Primo Maggio nei negozi non si lavora

21/04/2011

Il sindaco di Firenze non è, suo malgrado, "l`ombelico del mondo". Nonostante il suo delirio di onnipotenza e la sua ossessione per il protagonismo, siamo costretti a dargli una cattiva notizia: Filcams Cgíl, Fisascat Cisl e Uiltucs della Toscana, così come l`anno scorso, hanno proclamato per il Primo Maggio prossimo uno sciopero regionale, per l`intera giornata, per tutto il settore del commercio. Questo accadrà in tutti i Comuni della Toscana che hanno deciso unilateralmente di violare le norme vigenti in materia di codice del commercio regionale. Per giunta in presenza
di un confronto aperto tra la Regione, in cui pubblicamente e per bocca del presidente Enrico Rossi si doveva avviare un tavolo di concertazione finalizzato ad una revisione condivisa del codice regionale del commercio, che tenesse conto di alcune festività civili e religiose assolutamente escluse dalle aperture selvagge.
Ricordiamo a tutti che la battaglia del Primo Maggio fa parte di una vertenza più complessiva che riguarda anche la salvaguardia di valori etici, civili e religiosi, che interessano le lavoratrici e i lavoratori sul piano della tutela dei diritti, ma anche la convivenza sociale e civile, che deve recuperare una dimensione etica del fare politica e del fare economia.

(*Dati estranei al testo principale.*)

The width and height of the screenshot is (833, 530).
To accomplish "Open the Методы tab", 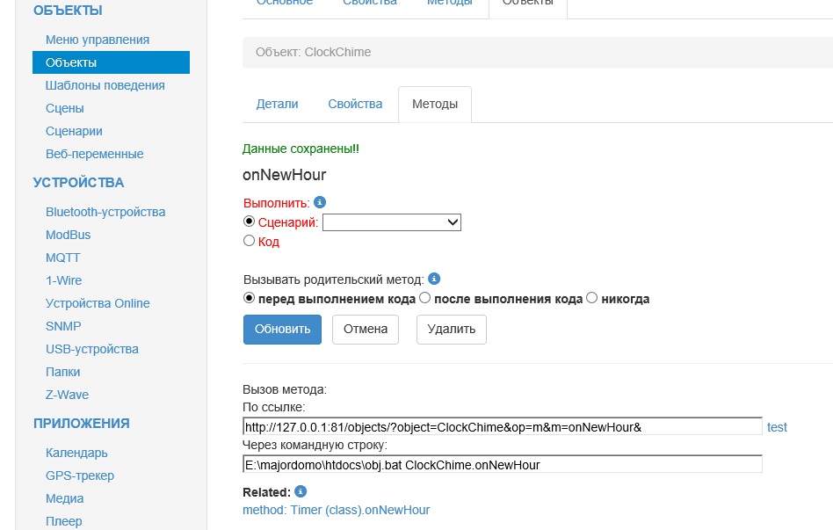I will 435,104.
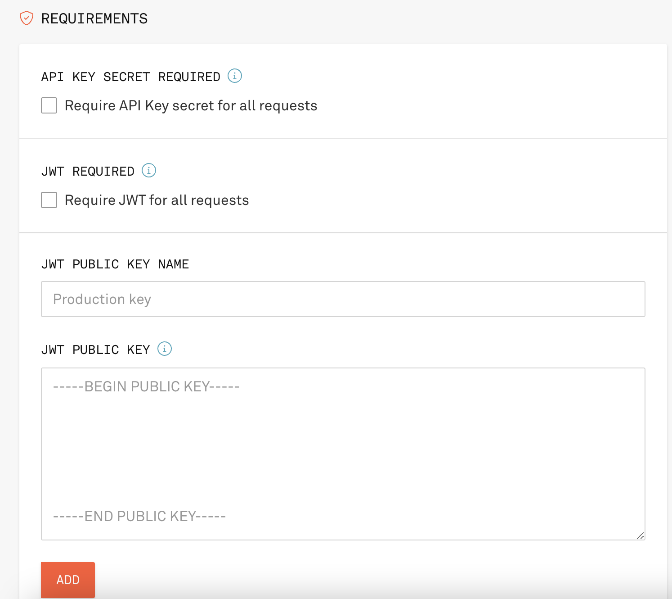
Task: Focus the JWT Public Key Name field
Action: pos(343,299)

E` assolutamente pretestuoso affermare che l`apertura del Primo Maggio possa risolvere la crisi del commercio che si trascina ormai da qualche anno, e che richiederebbe invece una diversa progettazione politica
ed economica di tutte le parti in causa, comprese le istituzioni, sulla base di proposte concrete e non sulla base di slogan demagogici. Ricordiamo altresì che questa battaglia è supportata dalla raccolta in Toscana di 50mila firme di liberi cittadini, di cui qualcuno dovrà pur tenere conto.